__TASK__
Every line from the one with "You are a GUI" through the end of the entries below should be written out exactly; the pictures should not.

______________________________

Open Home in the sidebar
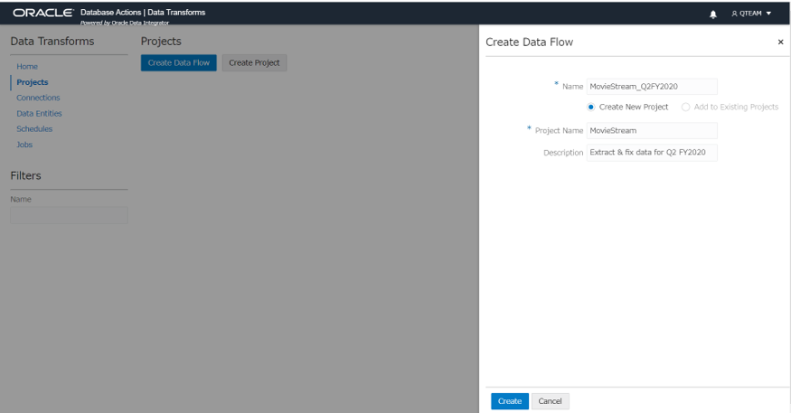[27, 67]
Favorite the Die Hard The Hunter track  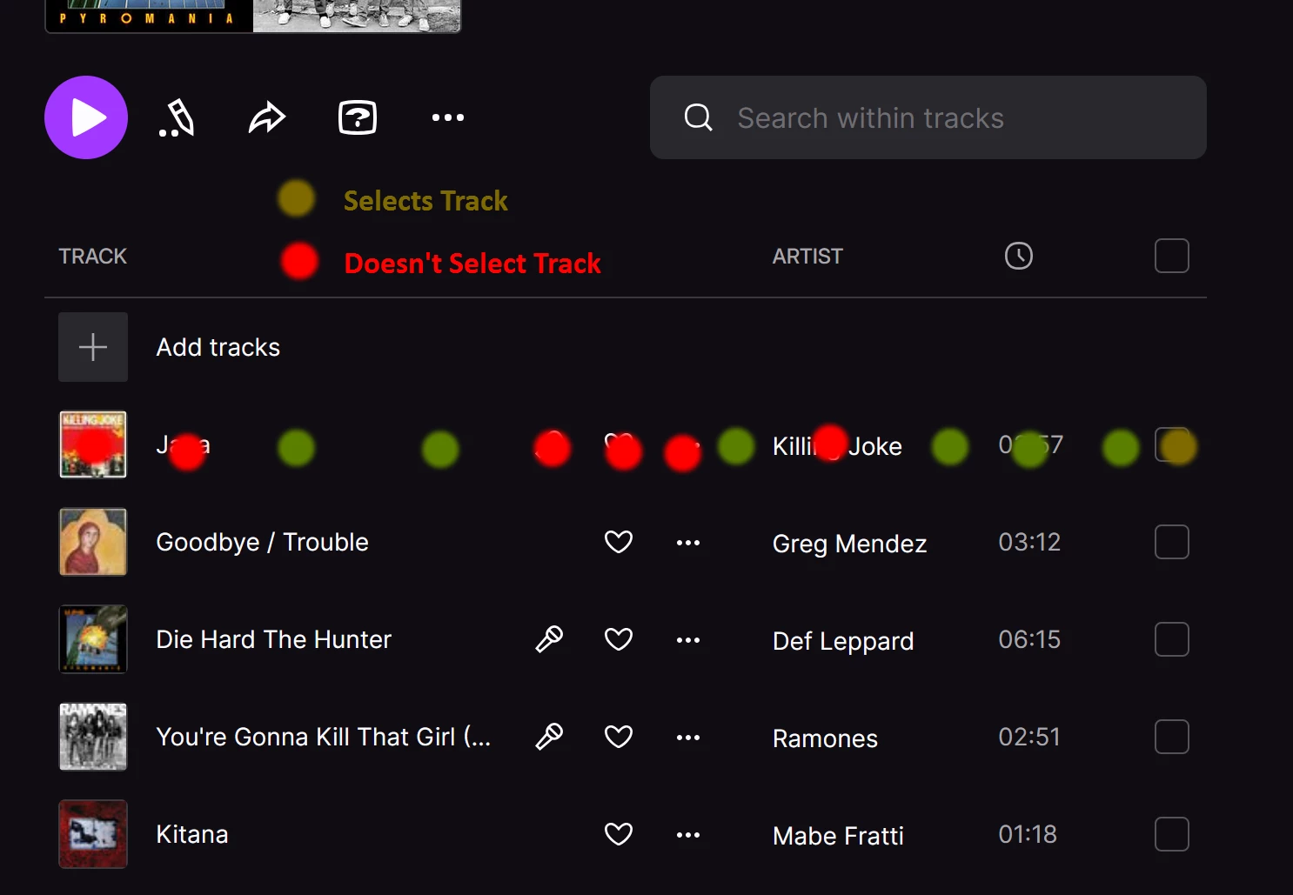tap(619, 639)
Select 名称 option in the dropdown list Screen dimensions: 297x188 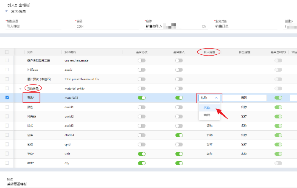(207, 108)
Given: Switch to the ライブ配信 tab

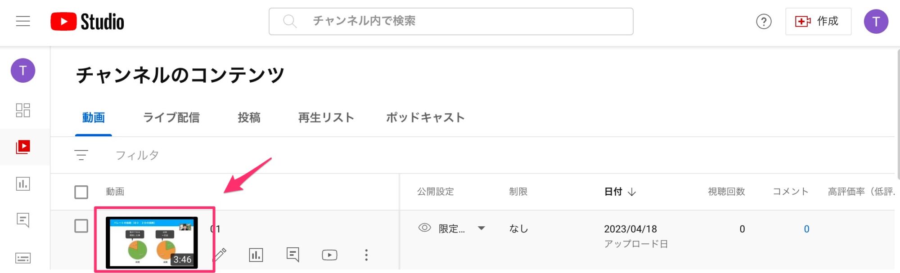Looking at the screenshot, I should 171,117.
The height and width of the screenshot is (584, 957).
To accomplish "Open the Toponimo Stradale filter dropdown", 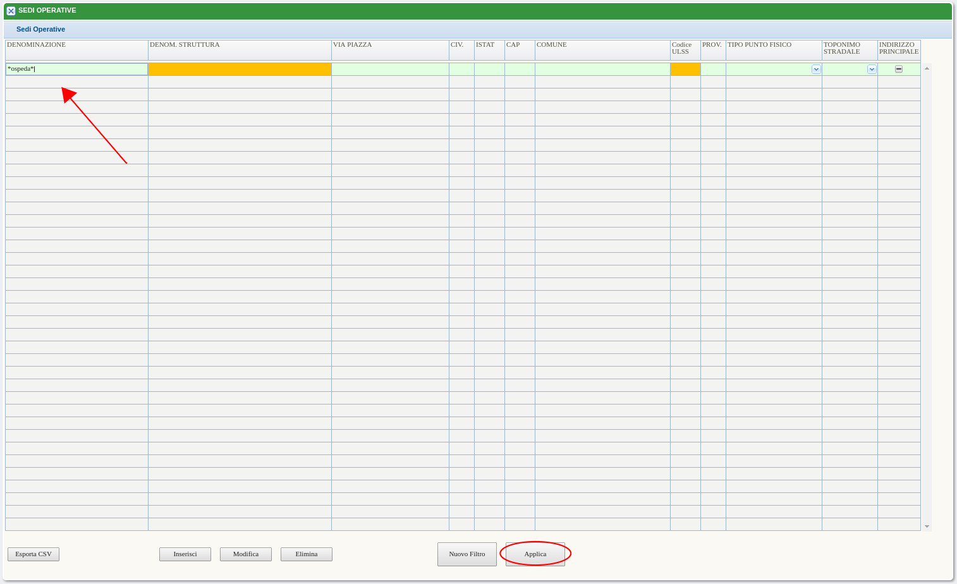I will [872, 70].
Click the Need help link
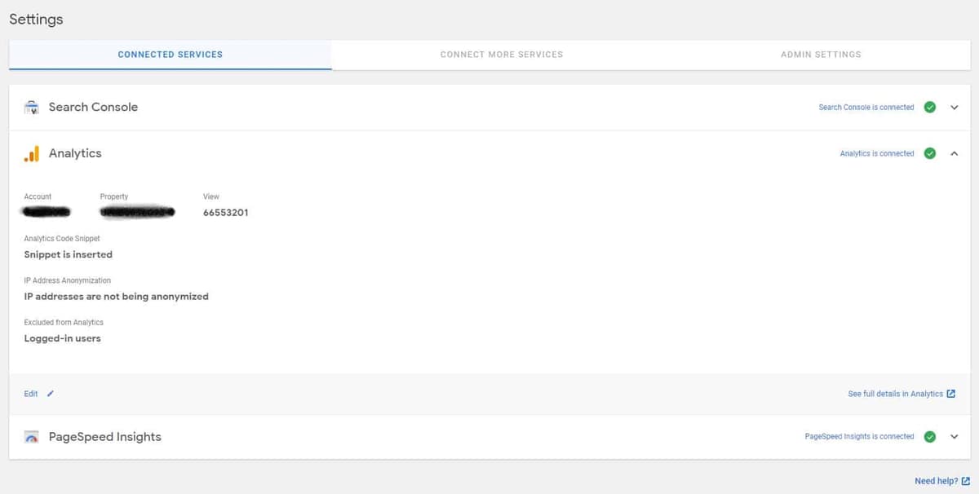The height and width of the screenshot is (494, 979). click(x=937, y=481)
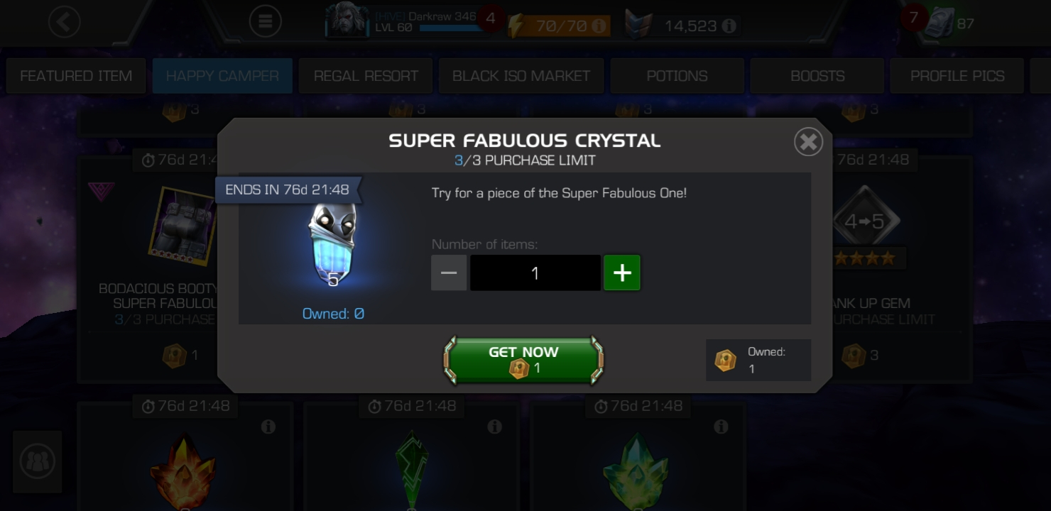The width and height of the screenshot is (1051, 511).
Task: Open the Potions tab
Action: point(677,76)

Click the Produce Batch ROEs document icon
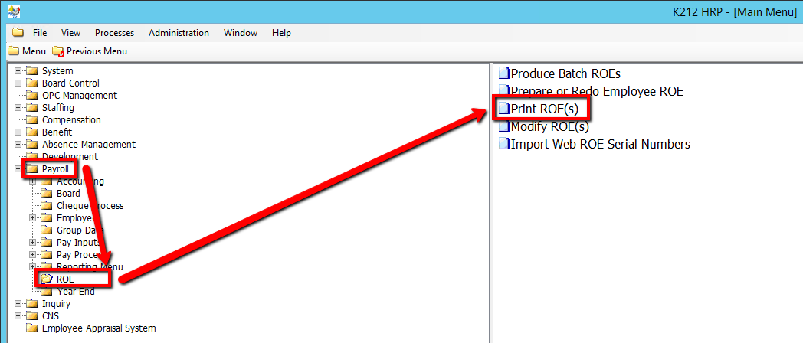503,74
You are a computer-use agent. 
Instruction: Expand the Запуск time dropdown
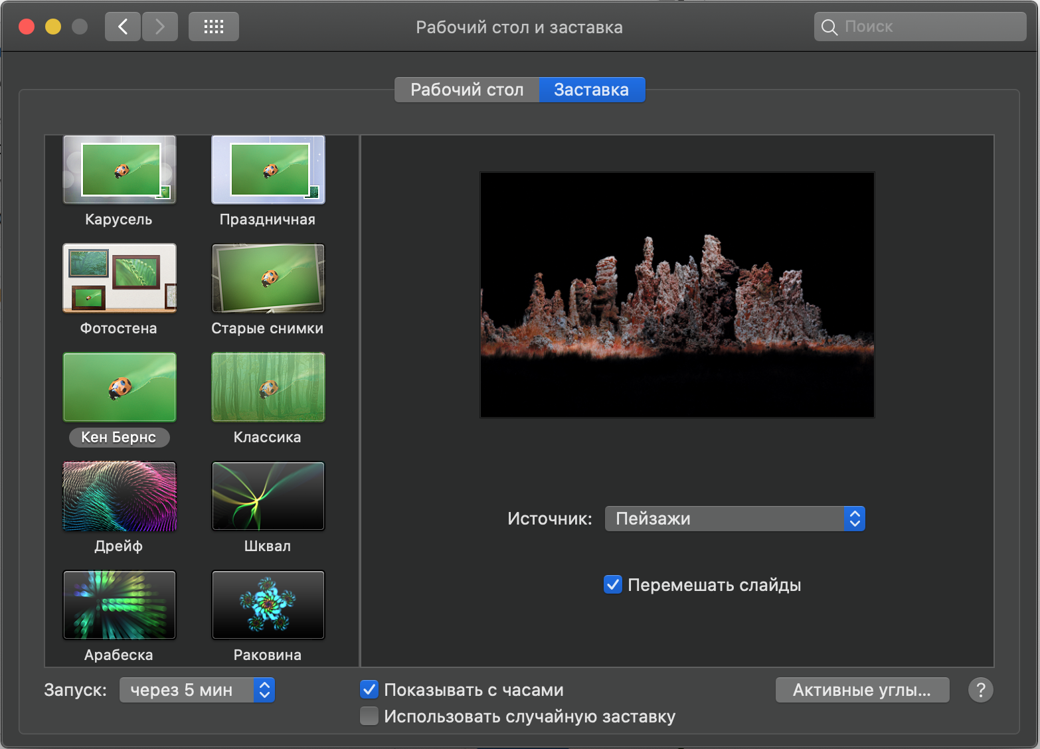[x=197, y=690]
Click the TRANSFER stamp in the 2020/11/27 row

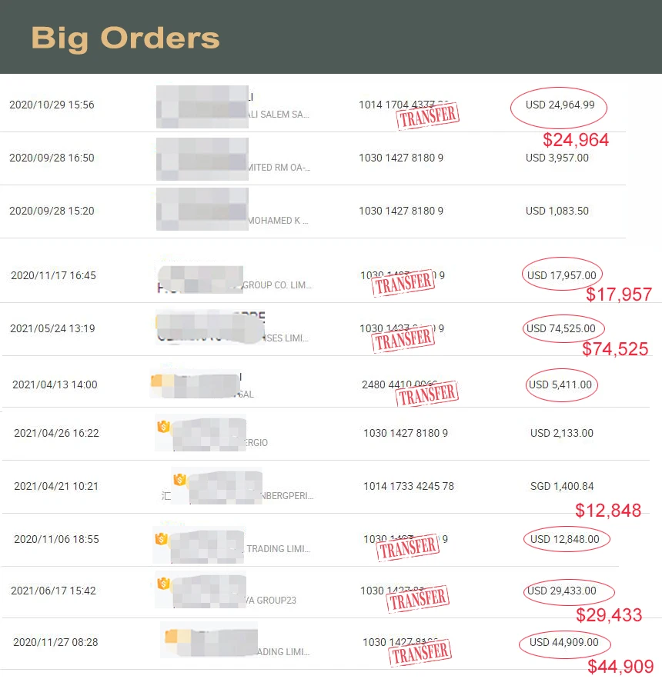tap(420, 654)
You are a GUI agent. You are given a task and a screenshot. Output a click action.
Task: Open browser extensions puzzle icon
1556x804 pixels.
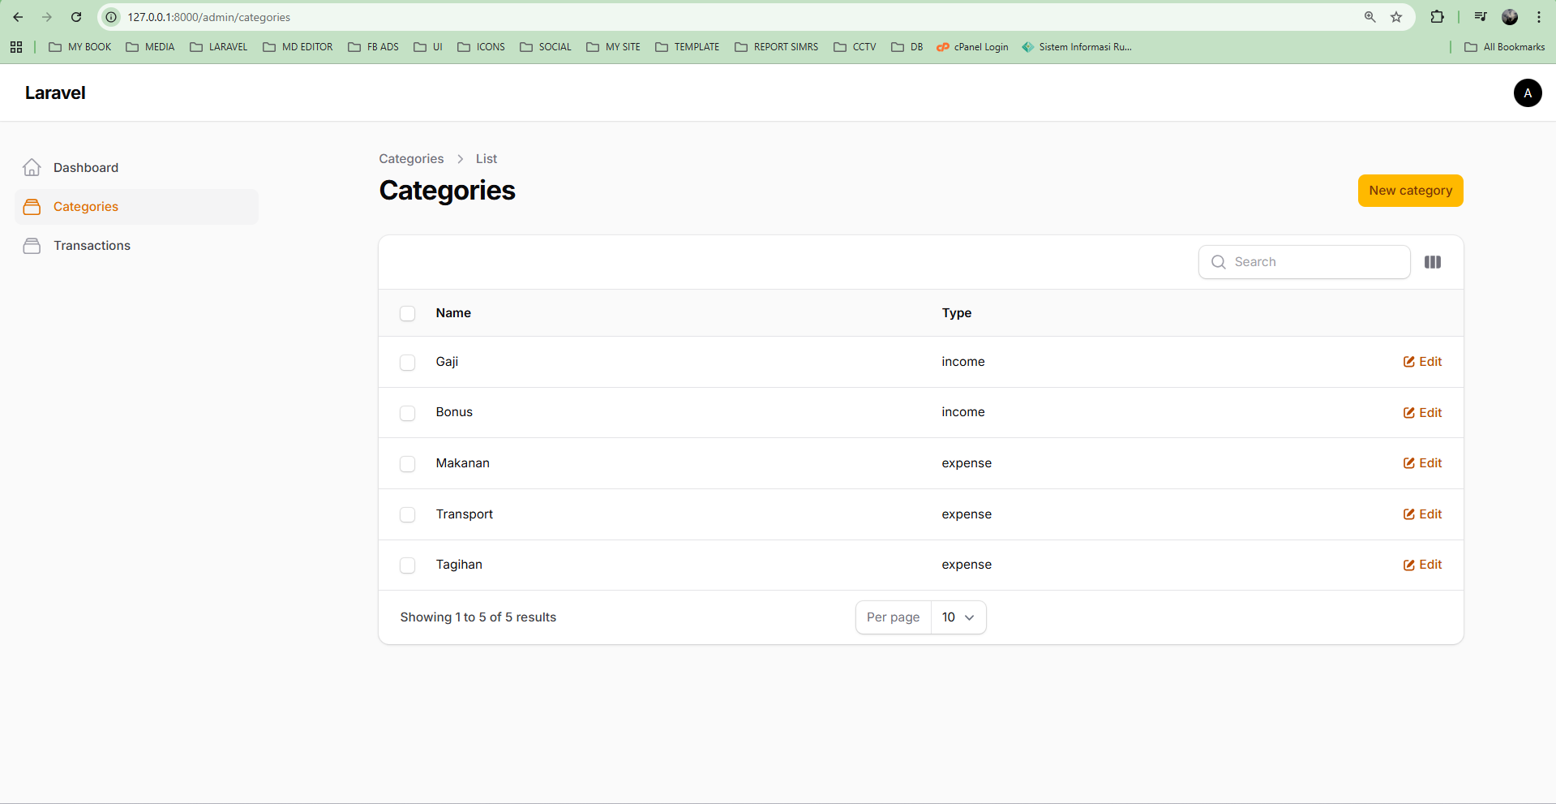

______________________________

__ANSWER TO THIS PROBLEM__
You are a GUI agent. You are given a task and a screenshot. Output a click action.
Task: Open browser extensions puzzle icon
1556x804 pixels.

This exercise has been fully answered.